Ketika pertama kali satu mobil dengan atasannya, Soerjadi duduk di samping sopir. Sedangkan Soeharto duduk di kursi belakang sambil menghisap pipa cerutunya. Mobil mengarah ke Jalan Cendana Jakarta, pulang ke rumah Presiden. Belum ada perkenalan dan percakapan, hanya suara gending dan gamelan jawa yang mengisi kecanggungan terlantun dari radio mobil.

Setelah mengumpulkan keberanian, Soerjadi mencoba memulai percakapan lebih dahulu. Dipikirannya hanya takut suatu saat akan mengabarkan hal buruk, jadi dia memohon diri terlebih dahulu.“Mohon maaf pak” katanya dengan santun. Yang diajaknya bicara hanya berdeham dengan suara berat. “Mohon izin, mungkin suatu saat nanti saya memberi laporan yang kurang berkenan bagi Bapak” katanya berhati-hati.

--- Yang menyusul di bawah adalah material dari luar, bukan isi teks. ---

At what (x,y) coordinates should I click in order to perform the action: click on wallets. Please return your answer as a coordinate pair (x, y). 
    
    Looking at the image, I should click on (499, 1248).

Soerjadi menuntaskan kegelisahannya, namun bukannya lega Soerjadi semakin gelisah karena menunggu jawaban atas pernyataannya. Di belakang Soeharto menghisap cerutunya dalam-dalam dan whus! Sang Presiden menghembuskan asap cerutunya tepat mengenai tengkuk Soerjadi. Soerjadi kaget sekaligus merinding ketakutan. Itulah pertama kali dia mencium bau asap cerutu, dan tidak ada pembicaraan lagi selama perjalanan. Berselang waktu Soeharto memecah kebisuan, “Soer disini tempatnya belajar” ucap Soeharto. Soerjadi hanya bisa mengangguk.

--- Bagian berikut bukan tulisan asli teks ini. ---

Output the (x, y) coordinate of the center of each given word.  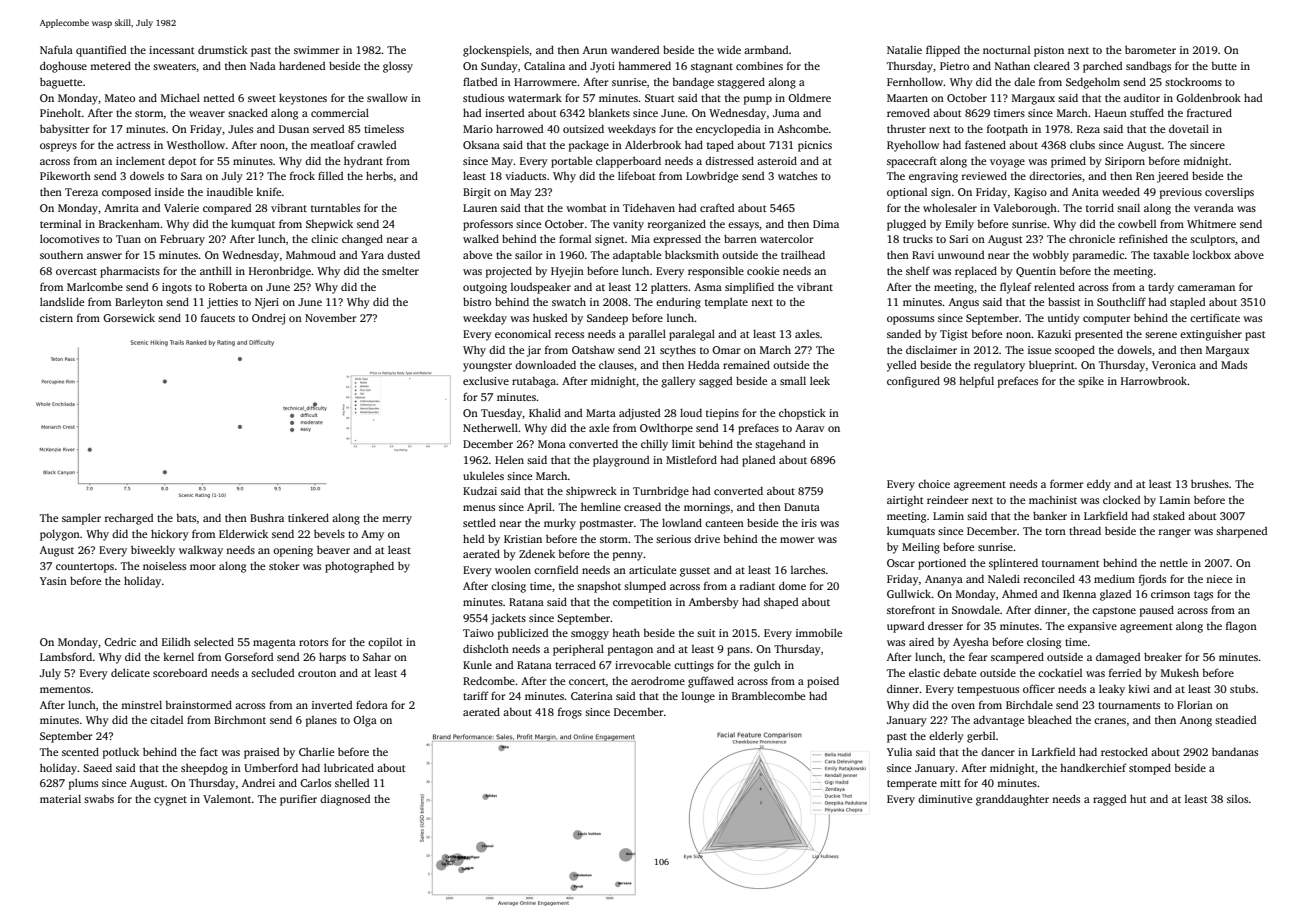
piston (1049, 51)
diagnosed (345, 800)
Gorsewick (129, 317)
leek (820, 380)
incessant (171, 50)
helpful (976, 382)
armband (766, 49)
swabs (99, 799)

Itu hanya sepenggal cerita saat Letkol Soerjadi menjadi ajudan Presiden Soeharto tahun 1981-1986. Dia dipilih dan tidak menolak tugas, atau lebih tepatnya nasib. Di periodenya menjabat sebagai  ajudan, banyak peristiwa penting yang dilaluinya bersama Soeharto, salah satunya adalah peristiwa Tanjung Priok. Sejarah kelam warisan Soeharto yang masih menimbulkan kontradiksi hingga saat ini, para pelakunya bebas. Keluarga korban menuntut keadilan, namun keadilan tidak kunjung datang.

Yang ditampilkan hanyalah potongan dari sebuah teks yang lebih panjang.